There are many myths about learning English, as there are about anything worthwhile. We can only say: don’t believe everything you read, especially on the internet – but you can bet we’ll try to disprove five of the most prevalent misconceptions about learning English:
Myth: If I didn’t learn as a child, I’ll never be able to communicate properly in English
Fact: Anyone can learn to speak English, no matter of age
Actually, the human brain’s ability to learn a new language declines over time, so while it may be easier to learn while you’re younger, there’s no magic age at which your brain’s doors close and no new language abilities can take root.
According to research, if you start learning when you’re older, you’ll have a harder time internalizing and grasping finer points of grammar that come naturally to younger learners – but that just means you’ll need to identify and work on your weak points (like using the correct articles or verb tenses) so you can feel more confident and express yourself more clearly.
Myth: Learning English is easier in a place where English is spoken
Fact: Learning English can be done from any location
You’d think this would be obvious, but that isn’t always the case. I’m sure you, like me, know a lot of people who have moved to a new country and lived there for years, if not decades, without truly learning the local language (or at all). What gives that this is possible? They may have children or a spouse who can translate for them in public contacts; they may live in a neighborhood with many other immigrants who speak the same native language as them. People frequently learn just enough to “Get by,” rather than become proficient.
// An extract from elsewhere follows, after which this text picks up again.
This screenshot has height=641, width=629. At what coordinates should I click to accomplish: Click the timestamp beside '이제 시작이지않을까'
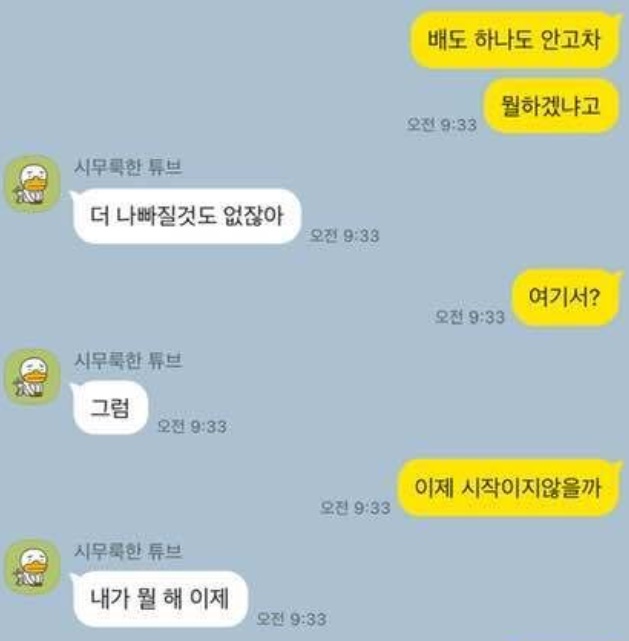[355, 507]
Others do their best to understand and accommodate them in most situations, so they never need to improve.
Immersing yourself in English by listening to music, reading books, watching TV and movies, and, most importantly, speaking with native English speakers is the best way to become fluent, and it can be done no matter where you reside. It takes time and work, and eventually pays off.
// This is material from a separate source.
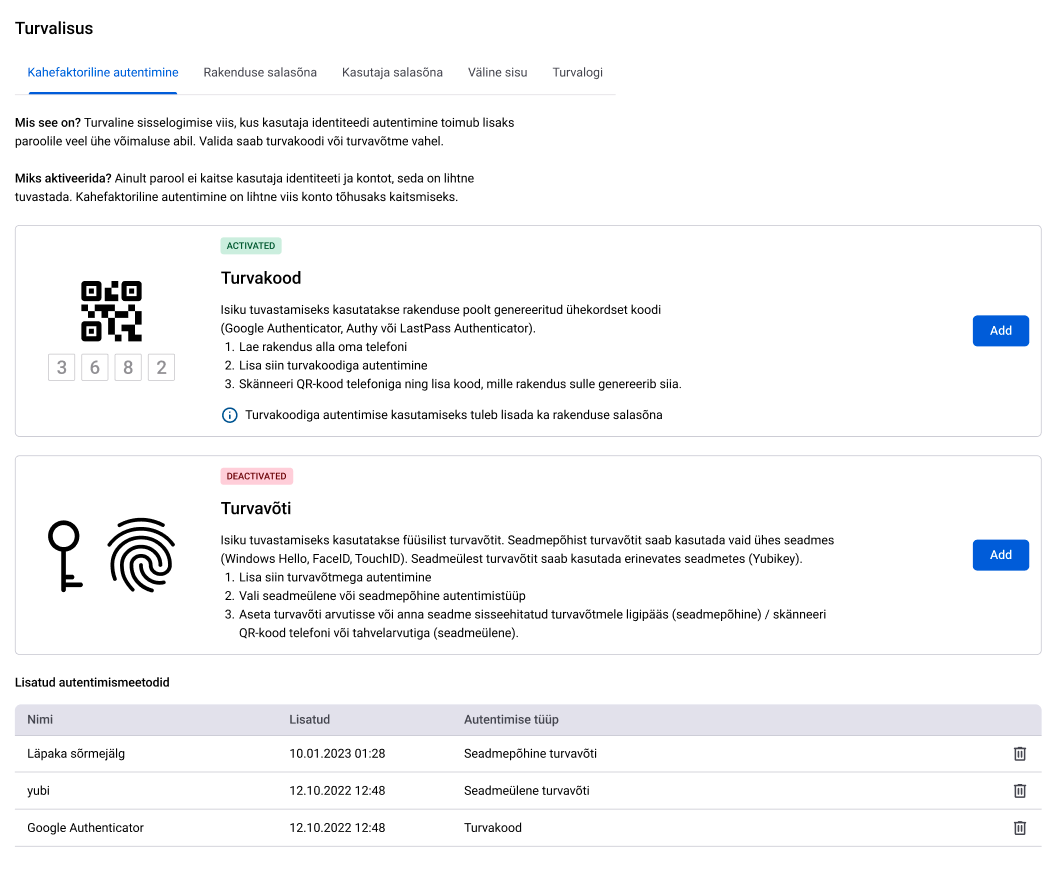Click the QR code icon in Turvakood card

112,311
Myth: The greatest way to learn English is in a classroom setting
Fact: You must practice speaking English with native speakers
A classroom atmosphere is ideal for learning certain subjects and for certain people. However, everyone’s brain is unique. As a result, some of us learn better by being shown how to do and then practicing it rather than listening to an instructor. This is true of English, welding, and quilting.
Most importantly, because the classroom cannot completely simulate the actual world, it is critical to begin interacting with native English speakers as soon as possible in your education. It will not only assist you in putting what you’ve learned in a textbook into practice. It will also assist you in putting those teachings into context and determining where the gaps in your knowledge are. That way you may fill them up with knowledge.
Don’t skip the practice with native speakers because it’s 90 percent of the entire learning process.
Myth: I need to polish my English and never make a mistake
Fact: Being able to speak English fluently and confidently is more important than being perfect
Even native English speakers make mistakes from time to time! Languages are complicated, with several rules and even more exceptions. Learning English is difficult, and speaking it flawlessly all the time is practically impossible.
People with large and diverse vocabularies will occasionally use the erroneous word, break an infinitive, compose a run-on sentence (like this one), or make any number of other “mistakes.” Some alleged faults are due to geographical variances; others are truly incorrect, although the speaker’s meaning is clear. While striving for perfection is admirable, excellence is a greater objective. You’ll grow better and better if you practice as often as possible. No one is ideal. While practicing, you will realize that no one actually questions your grammar.
Myth: English is the most difficult language to learn
Fact: If you use the appropriate methods, you can learn English quickly
For some people, this would be a proper statement. However, not for others. Because English is related to multiple languages, especially German, Germans may find it easier to learn than Japanese or Africans who speak languages that are vastly different from English. People who speak languages with the same alphabet as English may find it simpler, whereas others who speak languages with a different alphabet may find it more difficult. However, there is no such thing as the “most difficult language” to master. Everyone starts with their own experience and must proceed from there. The path can be a little longer and quite complicated at times. The route, however, is open to all.
Make sure you sign up to Discord and join our server. That way you can easily start practicing with native speakers to see the benefits of live chat almost instantly. We have faith in your abilities!
1 thought on “5 Interesting Facts About English learning”
Who wrote this? It isn’t very accurate or well argued. For example, although it claims that accuracy is less important than fluency, surely in well considered advice of this type having ‘ Anyone can learn to speak English, no matter of age’ is less than optimal. Also the MYTH that speaking with ‘native’ speakers is essential is wrong.